■ Data provided ■
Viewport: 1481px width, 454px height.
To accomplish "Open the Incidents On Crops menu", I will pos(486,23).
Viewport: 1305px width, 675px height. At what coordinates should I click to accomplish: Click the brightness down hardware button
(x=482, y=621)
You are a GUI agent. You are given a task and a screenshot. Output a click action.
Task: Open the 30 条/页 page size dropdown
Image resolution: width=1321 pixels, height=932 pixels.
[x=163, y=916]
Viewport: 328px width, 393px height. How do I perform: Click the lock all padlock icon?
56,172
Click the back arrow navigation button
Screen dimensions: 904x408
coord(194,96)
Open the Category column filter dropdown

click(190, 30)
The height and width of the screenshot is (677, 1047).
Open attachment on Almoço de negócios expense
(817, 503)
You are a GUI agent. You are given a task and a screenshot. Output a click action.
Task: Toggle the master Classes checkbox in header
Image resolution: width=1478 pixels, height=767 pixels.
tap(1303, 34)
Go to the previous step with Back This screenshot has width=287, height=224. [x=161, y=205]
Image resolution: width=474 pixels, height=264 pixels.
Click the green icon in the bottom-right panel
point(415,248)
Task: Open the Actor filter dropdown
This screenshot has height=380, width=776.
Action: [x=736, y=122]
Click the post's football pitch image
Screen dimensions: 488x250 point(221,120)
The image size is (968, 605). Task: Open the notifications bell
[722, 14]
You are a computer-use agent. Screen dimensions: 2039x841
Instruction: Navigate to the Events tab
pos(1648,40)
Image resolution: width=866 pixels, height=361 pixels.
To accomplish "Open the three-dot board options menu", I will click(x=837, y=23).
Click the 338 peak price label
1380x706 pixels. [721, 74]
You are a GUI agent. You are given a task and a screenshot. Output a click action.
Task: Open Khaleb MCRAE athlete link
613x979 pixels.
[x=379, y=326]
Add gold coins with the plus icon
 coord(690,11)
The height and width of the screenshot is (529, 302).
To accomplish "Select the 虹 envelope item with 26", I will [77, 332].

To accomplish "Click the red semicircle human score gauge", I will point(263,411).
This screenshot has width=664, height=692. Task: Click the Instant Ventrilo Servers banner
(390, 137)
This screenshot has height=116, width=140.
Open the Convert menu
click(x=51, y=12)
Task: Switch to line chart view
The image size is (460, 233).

■ The task ■
Your answer should be an exact transcription of the data above.

■ Solution to this exercise ■
Viewport: 1481px width, 454px height.
To accomplish "Open the Incidents On Crops menu", I will pos(486,23).
Viewport: 1305px width, 675px height. At what coordinates should I click to accomplish: Click the brightness down hardware button
(x=482, y=621)
You are a GUI agent. You are given a task and a screenshot. Output a click action.
Task: Open the 30 条/页 page size dropdown
Image resolution: width=1321 pixels, height=932 pixels.
[x=163, y=916]
Viewport: 328px width, 393px height. How do I perform: Click the lock all padlock icon?
56,172
Click the back arrow navigation button
Screen dimensions: 904x408
coord(194,96)
Open the Category column filter dropdown

click(190, 30)
The height and width of the screenshot is (677, 1047).
Open attachment on Almoço de negócios expense
(817, 503)
You are a GUI agent. You are given a task and a screenshot. Output a click action.
Task: Toggle the master Classes checkbox in header
Image resolution: width=1478 pixels, height=767 pixels.
tap(1303, 34)
Go to the previous step with Back This screenshot has width=287, height=224. [x=161, y=205]
Image resolution: width=474 pixels, height=264 pixels.
Click the green icon in the bottom-right panel
point(415,248)
Task: Open the Actor filter dropdown
This screenshot has height=380, width=776.
Action: [x=736, y=122]
Click the post's football pitch image
Screen dimensions: 488x250 point(221,120)
The image size is (968, 605). Task: Open the notifications bell
[722, 14]
You are a computer-use agent. Screen dimensions: 2039x841
Instruction: Navigate to the Events tab
pos(1648,40)
Image resolution: width=866 pixels, height=361 pixels.
To accomplish "Open the three-dot board options menu", I will click(x=837, y=23).
Click the 338 peak price label
1380x706 pixels. [721, 74]
You are a GUI agent. You are given a task and a screenshot. Output a click action.
Task: Open Khaleb MCRAE athlete link
613x979 pixels.
[x=379, y=326]
Add gold coins with the plus icon
 coord(690,11)
The height and width of the screenshot is (529, 302).
To accomplish "Select the 虹 envelope item with 26", I will [77, 332].

To accomplish "Click the red semicircle human score gauge", I will point(263,411).
This screenshot has width=664, height=692. Task: Click the Instant Ventrilo Servers banner
(390, 137)
This screenshot has height=116, width=140.
Open the Convert menu
click(x=51, y=12)
Task: Switch to line chart view
The image size is (460, 233).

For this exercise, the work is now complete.